Movements such as bending your elbow put strain on neurons, but the source of the cells' elasticity has been a mystery. Hammarlund et al. suspected that the protein ß-spectrin was involved. In red blood cells, the protein weaves into a mesh that supports the cell membrane, enabling erythrocytes to rebound after being crushed and dented during their travels through the circulatory system.

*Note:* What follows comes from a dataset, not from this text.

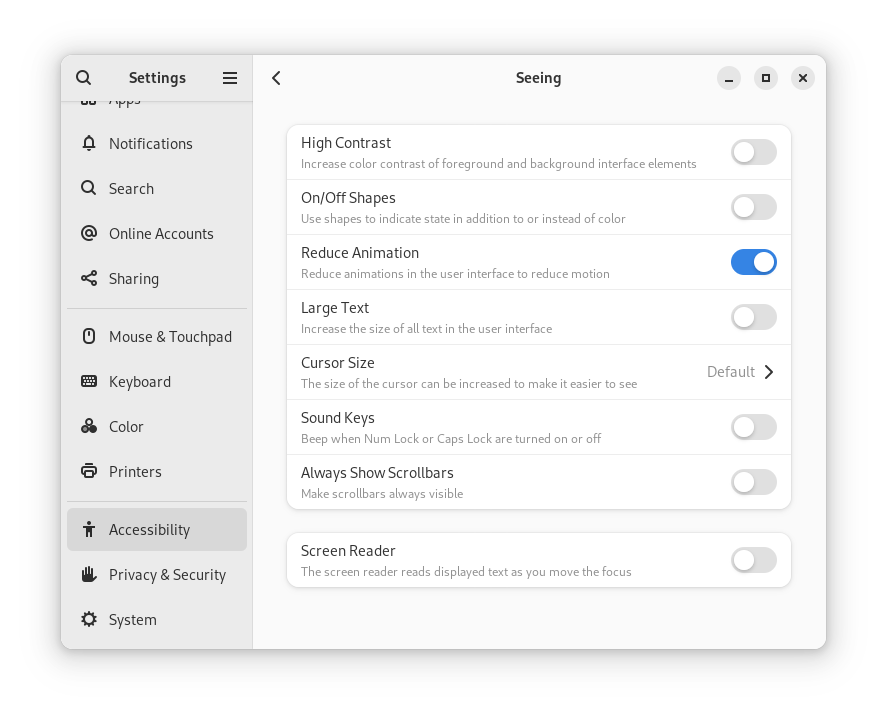Enable the Screen Reader switch
Screen dimensions: 887x716
click(753, 560)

The researchers tested spectrin's function in neurons by observing nematodes that lack the protein. In embryonic worms, neurons grew normally between the animals' two nerve cords, indicating that spectrin isn't necessary for development. But after the worms hatched, their neurons began to display defects such as abnormal branching, frequent breaks, and signs of new growth, which doesn't normally occur after the embryonic stage. By tracking individual neurons, the scientists demonstrated that the breaks came first; the aberrant growth and misguided branches followed as worms attempted to repair the severed cells.
To determine whether movement snaps the neurons, the researchers scrutinized paralyzed animals. Few of their neurons broke. Hammarlund et al. conclude that the fragility of spectrin-lacking neurons might explain some kinds of neurodegenerative diseases. For example, patients with spinocerebellar ataxia type 5—an inherited form of paralysis that ran in Abraham Lincoln's family—carry a faulty ß-spectrin gene. Neurons might deteriorate in these patients because they break first, the researchers suggest.